From the Globe: (paywalled; must be a Globe subscriber for the link to work)

The economic polarization of Toronto into distinct regions of great wealth and great poverty is even sharper than anecdotal reports suggest, according to University of Toronto researchers.

Using detailed census data to chart 30 years of change at the neighbourhood level, they have created a striking and disturbing new image of the city, one in which traditional mixed-income neighbourhoods are reduced to a mere buffer between an increasingly wealthy core and increasingly impoverished suburbs.

The observation is not new, but it has never been presented with such authority or drama as it is in the new analysis, titled The Three Cities within Toronto: Income Polarization among Toronto neighbourhoods, 1970-2000.
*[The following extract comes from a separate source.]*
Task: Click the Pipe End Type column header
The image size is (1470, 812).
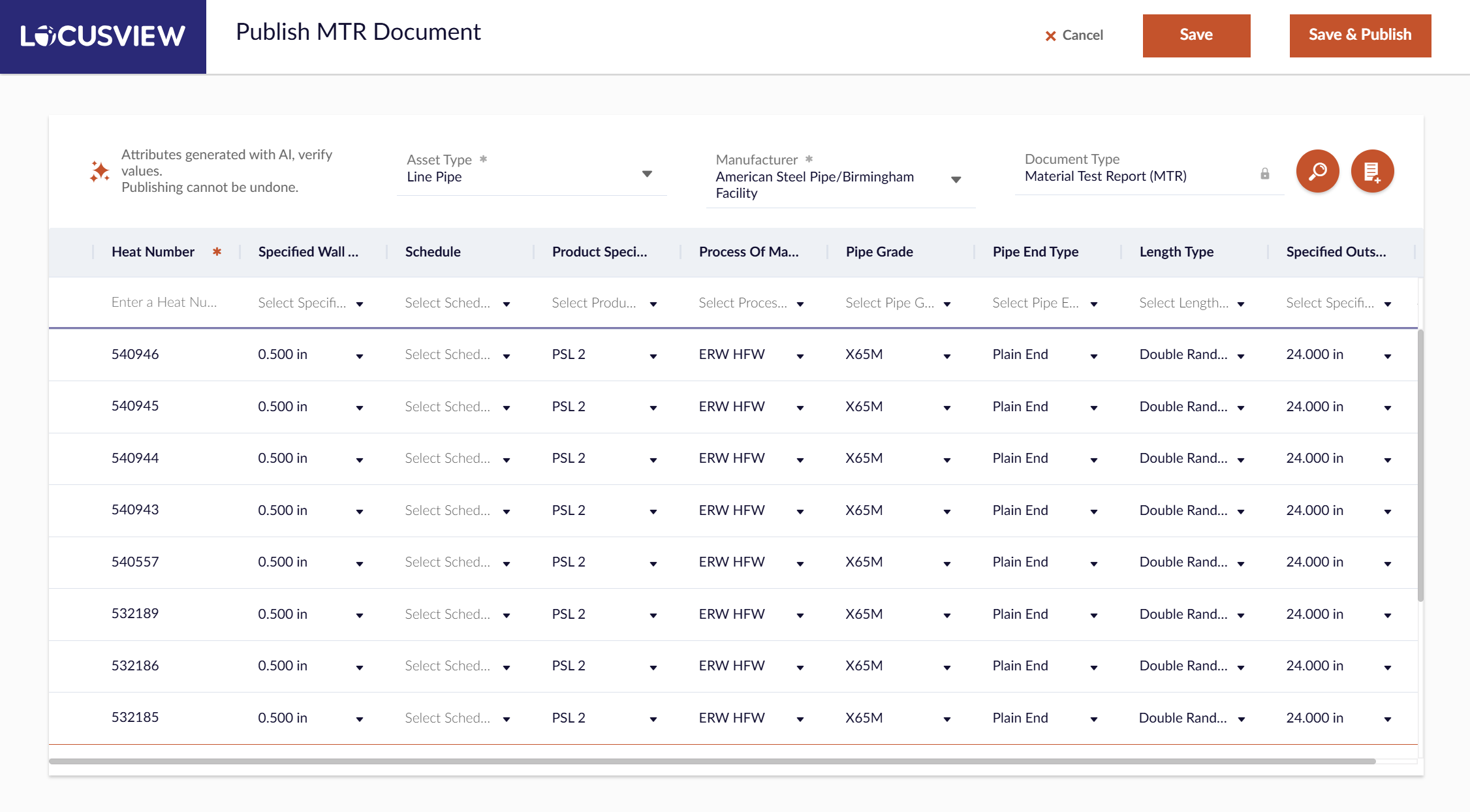Action: click(x=1035, y=252)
"All this frankly surprised us," said lead author David Hulchanski, director of the university's Centre for Urban and Community Studies. "We knew there was a shift. That's not new. We didn't know how dramatic it was."

Here's the U of T news release.

Here's the U of T's Centre for Urban and Community Studies.

Here's the study links:

Research bulletin (.pdf)

Maps and tables (.pdf)

Here's a snapshot of the Globe's front page from today:

If you look at the map, the darker red (City 3) shows areas where where residents' incomes have dropped by 20 per cent since 1970. The average household income there is 2000 was $54,800.

 The middle shade (City 1) is where incomes have increased by 20 per cent since 1970. The average household income there in 2000 was $126,000.

The lightest shade (City 2) is where income as increased or decreased by 20 per cent (there's no data for areas in grey). The average household income there is $64,500.

The graph on the lower right shows population by income group. The middle incomers formed 66 per cent of the population in 1970; by 2000, that had declined to 32 per cent.

The wealthiest comprised to 15 per cent of the population in 1970; that group only rose to 17 per cent in 2000.

Meanwhile, only one in five Torontonians were poor in 1970. By 2000, that rose to 50 per cent.

From the article:

The changing face of the city shows poverty surging northward while an increasingly affluent, overwhelmingly white elite holds the core. Postwar suburbia is in rapid decline.

Back in 1970, "inner city" nabes like Little Italy and whatnot used to be poor. About two years ago or so (about the time Starbucks* opened there), I started seeing people around Dovercourt and College that one would have more normally associated with the Beaches.

* This post has an interesting tidbit about Starbucks as a gentrification marker.

The owners of the Little Italy house where I used to live are representative of the new face of the nabe: In their 30s, well educated and affluent (the house sold for $325,000 in 2002, was reno'd and would probably go for more than $1 million today).

The old Italians who gave the nabe its name when they settled there in the 1950s and 1960s would never be able to afford to live there now.

"Money buys choice, so people with money ... are buying up certain neighbourhoods," Hulchanski told CBC Radio's Here and Now this afternoon. "The opposite is happening in the post-war suburbs."

As to why this is happening, he said this is happening as a result of economic trends but also social policy decisions by governments.

His study "maps the growing gap in income," he said, adding that results from the 2006 Census will likely show the trend continuing in the 2000-2006 period.